TEXT SHOWN:
# # # #

Friday, December 2, 2011

Ch-ch-ch-changes

Even though I still have 27 days left before I leave my job I packed up my office today, managing to fit all the items neatly into an Office Depot paper box. I sat and stared at that box for quite some time wondering where 23 years had gone. There was the autographed picture of Patrick Rafter that my boss had so generously given to me one Christmas, proud that he had won the bid on eBay; family photos; a ceramic heart my daughter made for me; a Wimbledon teddy bear also from my daughter that she had brought all the way from England; a Norwegian vase from my boss' wife; a wooden cross from Israel. All these treasures will now call another place home.

When I returned to my desk my computer had fallen asleep and was scrolling the words I'LL BE BACK. It seemed wrong to leave it that way, so I changed the marquee to LAISSEZ LE BON TEMPS ROULER! (Let the good times roll!), leaving a little piece of my Cajun personality behind, I suppose.

Other than antsy-ness I am feeling so relaxed about things, concerned that I'm a little too relaxed. This is so unlike me, worrier extraordinaire that I am. I'm also famous (or infamous) for being high-strung, emotional. I feel none of that. What is happening? Can it be that God has answered my prayers for peace and to "know" when the time is right to make a move? Yes, that is my belief and I am sticking with it. So, 'thank you, God'.

# # # #

(Item coordinate data)
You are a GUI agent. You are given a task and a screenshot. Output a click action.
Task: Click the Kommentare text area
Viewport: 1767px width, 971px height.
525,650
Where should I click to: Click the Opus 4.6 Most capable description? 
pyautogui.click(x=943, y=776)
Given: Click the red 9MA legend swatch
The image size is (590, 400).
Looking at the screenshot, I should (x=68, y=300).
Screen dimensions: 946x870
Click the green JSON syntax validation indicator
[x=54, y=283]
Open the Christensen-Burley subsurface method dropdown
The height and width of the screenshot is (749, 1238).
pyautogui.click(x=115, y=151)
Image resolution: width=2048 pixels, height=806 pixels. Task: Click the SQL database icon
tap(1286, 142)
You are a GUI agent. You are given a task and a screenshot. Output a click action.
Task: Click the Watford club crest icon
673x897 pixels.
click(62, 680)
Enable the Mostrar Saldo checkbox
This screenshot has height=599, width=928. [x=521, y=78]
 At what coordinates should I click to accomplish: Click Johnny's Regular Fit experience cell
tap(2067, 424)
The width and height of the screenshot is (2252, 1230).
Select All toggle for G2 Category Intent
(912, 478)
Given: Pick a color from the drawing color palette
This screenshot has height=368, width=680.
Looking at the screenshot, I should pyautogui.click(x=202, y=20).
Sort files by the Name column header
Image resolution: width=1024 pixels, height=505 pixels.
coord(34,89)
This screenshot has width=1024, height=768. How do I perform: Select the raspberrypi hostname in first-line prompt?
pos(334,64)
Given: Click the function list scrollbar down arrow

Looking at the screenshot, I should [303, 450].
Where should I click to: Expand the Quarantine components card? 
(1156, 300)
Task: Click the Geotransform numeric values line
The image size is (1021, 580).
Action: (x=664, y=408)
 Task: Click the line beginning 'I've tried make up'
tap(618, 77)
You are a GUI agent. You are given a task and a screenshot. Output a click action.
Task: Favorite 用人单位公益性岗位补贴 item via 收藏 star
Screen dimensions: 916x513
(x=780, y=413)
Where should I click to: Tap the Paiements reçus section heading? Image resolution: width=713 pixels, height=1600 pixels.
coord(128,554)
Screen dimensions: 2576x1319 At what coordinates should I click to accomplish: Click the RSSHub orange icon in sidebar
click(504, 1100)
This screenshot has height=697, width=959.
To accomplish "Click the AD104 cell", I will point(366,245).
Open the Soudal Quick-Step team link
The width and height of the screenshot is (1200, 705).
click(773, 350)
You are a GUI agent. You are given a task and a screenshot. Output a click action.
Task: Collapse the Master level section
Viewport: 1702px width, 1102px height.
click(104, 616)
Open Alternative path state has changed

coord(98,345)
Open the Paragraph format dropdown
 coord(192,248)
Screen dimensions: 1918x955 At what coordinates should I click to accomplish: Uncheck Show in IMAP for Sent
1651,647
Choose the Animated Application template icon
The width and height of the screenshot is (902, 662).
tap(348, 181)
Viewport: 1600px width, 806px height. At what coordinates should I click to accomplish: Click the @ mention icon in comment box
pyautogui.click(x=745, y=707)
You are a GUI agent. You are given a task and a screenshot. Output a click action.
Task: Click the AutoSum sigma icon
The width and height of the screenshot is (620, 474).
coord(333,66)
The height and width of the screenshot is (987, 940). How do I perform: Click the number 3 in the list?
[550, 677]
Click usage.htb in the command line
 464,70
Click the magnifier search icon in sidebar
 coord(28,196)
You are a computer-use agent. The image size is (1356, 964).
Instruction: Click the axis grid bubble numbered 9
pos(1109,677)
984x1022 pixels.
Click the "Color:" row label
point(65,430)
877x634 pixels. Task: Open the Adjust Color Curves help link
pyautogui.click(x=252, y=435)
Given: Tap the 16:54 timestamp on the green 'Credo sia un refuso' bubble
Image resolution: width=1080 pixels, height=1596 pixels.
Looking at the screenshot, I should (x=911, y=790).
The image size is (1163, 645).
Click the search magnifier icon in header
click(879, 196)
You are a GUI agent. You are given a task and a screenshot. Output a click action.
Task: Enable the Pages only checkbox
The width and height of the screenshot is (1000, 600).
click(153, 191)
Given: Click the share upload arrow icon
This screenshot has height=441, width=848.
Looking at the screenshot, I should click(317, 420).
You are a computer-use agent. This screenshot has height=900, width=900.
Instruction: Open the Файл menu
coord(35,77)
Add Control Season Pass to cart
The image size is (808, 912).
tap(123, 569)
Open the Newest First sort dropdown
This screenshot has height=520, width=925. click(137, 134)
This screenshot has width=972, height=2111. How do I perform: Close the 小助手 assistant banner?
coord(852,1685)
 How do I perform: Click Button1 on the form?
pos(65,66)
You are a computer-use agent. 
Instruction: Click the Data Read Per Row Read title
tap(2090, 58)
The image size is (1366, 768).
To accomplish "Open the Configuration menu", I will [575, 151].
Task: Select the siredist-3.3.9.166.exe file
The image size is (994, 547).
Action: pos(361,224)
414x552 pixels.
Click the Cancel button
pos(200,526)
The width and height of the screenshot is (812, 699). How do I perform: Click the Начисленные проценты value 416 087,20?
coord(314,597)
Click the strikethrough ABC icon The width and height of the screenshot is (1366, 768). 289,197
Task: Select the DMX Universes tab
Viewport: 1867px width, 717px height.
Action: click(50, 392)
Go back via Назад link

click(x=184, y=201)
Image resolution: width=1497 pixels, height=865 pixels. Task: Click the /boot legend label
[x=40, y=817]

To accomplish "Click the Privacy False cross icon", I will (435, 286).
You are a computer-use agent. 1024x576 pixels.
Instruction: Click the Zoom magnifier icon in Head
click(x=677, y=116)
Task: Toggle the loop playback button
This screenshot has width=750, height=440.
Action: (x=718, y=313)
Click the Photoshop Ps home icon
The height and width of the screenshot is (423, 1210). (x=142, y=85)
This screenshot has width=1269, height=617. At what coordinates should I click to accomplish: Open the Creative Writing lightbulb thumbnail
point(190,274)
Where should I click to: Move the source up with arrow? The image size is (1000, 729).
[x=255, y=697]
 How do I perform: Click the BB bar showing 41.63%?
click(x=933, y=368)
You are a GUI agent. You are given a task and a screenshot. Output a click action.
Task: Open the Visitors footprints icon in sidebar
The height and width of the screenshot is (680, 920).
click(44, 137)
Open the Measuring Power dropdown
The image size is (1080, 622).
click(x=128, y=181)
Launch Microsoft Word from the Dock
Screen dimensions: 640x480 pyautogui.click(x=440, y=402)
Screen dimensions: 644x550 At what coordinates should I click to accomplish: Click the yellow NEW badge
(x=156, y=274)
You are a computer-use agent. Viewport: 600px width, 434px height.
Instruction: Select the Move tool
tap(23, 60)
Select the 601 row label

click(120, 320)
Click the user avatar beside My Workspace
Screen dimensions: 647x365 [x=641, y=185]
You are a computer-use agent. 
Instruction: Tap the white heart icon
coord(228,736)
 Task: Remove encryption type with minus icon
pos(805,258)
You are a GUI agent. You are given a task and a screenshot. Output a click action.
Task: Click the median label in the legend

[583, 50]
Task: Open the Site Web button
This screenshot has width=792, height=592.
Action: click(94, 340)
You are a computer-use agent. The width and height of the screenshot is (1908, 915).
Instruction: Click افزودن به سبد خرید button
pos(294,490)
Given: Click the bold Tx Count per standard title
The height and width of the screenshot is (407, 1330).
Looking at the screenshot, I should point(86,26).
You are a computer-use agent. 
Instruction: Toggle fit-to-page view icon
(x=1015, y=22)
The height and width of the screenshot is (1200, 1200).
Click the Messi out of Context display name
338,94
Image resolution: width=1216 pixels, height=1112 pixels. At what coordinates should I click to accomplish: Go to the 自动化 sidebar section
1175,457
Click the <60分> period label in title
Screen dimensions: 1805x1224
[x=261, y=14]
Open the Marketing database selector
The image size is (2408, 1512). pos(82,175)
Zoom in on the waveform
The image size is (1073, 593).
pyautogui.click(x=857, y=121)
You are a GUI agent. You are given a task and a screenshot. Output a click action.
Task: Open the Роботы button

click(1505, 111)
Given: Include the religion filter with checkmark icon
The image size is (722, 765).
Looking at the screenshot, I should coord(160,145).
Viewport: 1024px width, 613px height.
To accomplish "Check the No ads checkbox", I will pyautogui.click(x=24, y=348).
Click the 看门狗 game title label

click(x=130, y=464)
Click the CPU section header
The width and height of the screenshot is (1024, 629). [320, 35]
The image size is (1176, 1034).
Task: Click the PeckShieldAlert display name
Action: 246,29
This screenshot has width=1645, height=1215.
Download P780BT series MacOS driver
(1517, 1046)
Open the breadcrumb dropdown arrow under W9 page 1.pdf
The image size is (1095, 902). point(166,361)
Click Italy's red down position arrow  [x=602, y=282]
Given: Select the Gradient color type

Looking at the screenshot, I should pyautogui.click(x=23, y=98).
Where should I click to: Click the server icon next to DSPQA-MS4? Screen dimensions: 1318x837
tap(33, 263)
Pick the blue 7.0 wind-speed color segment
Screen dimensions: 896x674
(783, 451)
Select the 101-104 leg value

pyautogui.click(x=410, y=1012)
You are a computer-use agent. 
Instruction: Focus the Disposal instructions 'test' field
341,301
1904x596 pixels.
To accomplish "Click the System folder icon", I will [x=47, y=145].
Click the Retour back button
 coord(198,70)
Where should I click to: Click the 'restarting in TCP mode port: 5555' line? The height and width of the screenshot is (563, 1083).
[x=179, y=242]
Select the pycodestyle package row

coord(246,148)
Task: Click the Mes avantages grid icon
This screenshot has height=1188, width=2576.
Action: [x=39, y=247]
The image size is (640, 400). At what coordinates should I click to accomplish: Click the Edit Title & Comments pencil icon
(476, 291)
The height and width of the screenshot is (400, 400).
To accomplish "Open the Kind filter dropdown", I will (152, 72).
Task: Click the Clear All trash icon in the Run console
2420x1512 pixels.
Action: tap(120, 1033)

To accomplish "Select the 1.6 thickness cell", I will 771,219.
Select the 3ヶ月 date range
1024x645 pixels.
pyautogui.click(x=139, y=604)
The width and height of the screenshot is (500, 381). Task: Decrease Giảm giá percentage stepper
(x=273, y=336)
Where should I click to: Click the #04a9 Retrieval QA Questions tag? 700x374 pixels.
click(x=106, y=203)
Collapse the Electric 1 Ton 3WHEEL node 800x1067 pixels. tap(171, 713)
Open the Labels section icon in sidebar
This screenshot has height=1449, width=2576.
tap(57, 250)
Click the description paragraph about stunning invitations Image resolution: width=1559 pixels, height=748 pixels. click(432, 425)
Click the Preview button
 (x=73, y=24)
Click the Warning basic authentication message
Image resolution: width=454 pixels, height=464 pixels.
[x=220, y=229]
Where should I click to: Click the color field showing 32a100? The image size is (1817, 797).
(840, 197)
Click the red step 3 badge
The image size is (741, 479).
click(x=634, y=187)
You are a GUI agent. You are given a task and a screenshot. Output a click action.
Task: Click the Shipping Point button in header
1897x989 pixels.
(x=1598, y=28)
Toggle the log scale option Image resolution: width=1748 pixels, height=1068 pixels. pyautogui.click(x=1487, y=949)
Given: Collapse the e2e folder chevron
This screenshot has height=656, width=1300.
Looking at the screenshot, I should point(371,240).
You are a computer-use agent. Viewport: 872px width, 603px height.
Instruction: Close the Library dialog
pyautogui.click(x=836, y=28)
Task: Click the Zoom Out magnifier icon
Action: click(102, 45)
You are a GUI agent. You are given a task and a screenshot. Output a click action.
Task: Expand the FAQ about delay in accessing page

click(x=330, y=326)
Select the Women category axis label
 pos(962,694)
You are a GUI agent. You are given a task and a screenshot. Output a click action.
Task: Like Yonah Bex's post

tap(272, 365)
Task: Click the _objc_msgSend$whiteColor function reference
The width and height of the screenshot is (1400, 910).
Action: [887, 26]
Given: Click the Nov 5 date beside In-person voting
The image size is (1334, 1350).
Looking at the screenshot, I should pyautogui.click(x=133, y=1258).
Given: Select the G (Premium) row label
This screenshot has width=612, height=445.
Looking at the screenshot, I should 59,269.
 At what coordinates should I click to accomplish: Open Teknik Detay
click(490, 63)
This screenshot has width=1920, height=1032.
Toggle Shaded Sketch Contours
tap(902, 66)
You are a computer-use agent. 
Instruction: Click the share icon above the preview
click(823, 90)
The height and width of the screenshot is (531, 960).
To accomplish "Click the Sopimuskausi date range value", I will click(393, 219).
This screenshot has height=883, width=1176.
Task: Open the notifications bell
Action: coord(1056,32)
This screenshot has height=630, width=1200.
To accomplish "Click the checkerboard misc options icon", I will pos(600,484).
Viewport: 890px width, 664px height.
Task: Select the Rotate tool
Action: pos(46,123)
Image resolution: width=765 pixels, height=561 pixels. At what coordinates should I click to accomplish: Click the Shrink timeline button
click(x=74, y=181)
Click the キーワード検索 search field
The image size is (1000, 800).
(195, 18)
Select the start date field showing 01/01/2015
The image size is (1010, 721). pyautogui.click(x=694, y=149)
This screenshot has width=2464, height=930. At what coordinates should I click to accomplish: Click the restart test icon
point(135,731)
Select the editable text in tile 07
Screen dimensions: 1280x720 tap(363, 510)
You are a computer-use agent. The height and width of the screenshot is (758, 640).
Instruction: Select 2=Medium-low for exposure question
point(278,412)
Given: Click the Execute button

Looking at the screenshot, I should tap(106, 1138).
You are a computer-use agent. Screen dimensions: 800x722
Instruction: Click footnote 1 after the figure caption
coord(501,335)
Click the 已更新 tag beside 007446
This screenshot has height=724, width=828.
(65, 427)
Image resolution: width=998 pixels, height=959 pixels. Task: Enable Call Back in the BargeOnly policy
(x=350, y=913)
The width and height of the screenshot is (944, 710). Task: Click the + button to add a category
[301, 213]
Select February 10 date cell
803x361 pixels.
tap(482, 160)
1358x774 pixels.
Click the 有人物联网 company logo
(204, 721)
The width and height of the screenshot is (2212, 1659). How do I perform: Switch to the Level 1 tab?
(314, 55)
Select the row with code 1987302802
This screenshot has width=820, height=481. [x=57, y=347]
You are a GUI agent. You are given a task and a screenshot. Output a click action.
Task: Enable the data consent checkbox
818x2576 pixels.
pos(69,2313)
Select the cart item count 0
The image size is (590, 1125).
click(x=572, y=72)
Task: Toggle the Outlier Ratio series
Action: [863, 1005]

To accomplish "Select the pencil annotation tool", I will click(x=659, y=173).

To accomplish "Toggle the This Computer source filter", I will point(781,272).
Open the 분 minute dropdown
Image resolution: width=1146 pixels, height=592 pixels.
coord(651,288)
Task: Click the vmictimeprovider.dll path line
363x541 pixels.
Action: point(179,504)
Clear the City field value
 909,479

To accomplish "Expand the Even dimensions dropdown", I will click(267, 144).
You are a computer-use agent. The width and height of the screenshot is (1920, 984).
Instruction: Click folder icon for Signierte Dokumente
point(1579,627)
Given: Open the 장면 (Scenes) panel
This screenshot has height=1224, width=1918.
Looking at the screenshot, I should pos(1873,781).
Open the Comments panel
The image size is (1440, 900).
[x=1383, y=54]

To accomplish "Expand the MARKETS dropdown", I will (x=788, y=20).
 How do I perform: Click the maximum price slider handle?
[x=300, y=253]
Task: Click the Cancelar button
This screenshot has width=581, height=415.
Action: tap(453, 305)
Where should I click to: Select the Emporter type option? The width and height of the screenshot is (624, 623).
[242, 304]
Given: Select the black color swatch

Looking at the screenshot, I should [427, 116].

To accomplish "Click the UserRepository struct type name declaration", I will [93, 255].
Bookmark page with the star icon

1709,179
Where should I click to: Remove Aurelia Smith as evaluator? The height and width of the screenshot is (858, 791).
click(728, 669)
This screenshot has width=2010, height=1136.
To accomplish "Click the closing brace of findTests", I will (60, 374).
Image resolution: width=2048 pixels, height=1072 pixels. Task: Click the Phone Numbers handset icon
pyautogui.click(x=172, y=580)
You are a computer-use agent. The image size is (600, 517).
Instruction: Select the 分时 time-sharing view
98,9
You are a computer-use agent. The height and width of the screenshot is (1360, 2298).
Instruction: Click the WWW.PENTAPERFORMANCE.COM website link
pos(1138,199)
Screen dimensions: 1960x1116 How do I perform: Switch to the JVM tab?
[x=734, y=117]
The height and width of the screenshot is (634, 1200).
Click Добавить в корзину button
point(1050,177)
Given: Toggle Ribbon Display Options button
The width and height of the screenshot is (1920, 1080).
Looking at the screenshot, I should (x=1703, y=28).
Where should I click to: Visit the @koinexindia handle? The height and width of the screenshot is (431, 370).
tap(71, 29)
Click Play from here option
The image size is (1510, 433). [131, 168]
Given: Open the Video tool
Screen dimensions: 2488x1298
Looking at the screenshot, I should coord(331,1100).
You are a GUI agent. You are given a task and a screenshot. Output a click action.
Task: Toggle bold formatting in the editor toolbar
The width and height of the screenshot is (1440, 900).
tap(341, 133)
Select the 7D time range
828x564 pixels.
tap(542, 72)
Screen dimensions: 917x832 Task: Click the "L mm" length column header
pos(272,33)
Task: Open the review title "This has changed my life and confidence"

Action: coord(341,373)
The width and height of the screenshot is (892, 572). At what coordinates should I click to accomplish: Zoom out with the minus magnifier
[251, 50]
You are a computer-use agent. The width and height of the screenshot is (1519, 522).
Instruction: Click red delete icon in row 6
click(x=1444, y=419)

# # # #

SHORT EXERCISE 1: List every item that the post about packing up the office says went into the paper box.
SHORT EXERCISE 2: In the records, copy word for word the stretch from the line containing "Given: Select the Gradient color type" through the line containing "pyautogui.click(x=410, y=1012)".

EXERCISE RESULT 1:
- The autographed picture of Patrick Rafter
- Family photos
- A ceramic heart
- A Wimbledon teddy bear
- A Norwegian vase
- A wooden cross from Israel

EXERCISE RESULT 2:
Given: Select the Gradient color type

Looking at the screenshot, I should pyautogui.click(x=23, y=98).
Where should I click to: Click the server icon next to DSPQA-MS4? Screen dimensions: 1318x837
tap(33, 263)
Pick the blue 7.0 wind-speed color segment
Screen dimensions: 896x674
(783, 451)
Select the 101-104 leg value

pyautogui.click(x=410, y=1012)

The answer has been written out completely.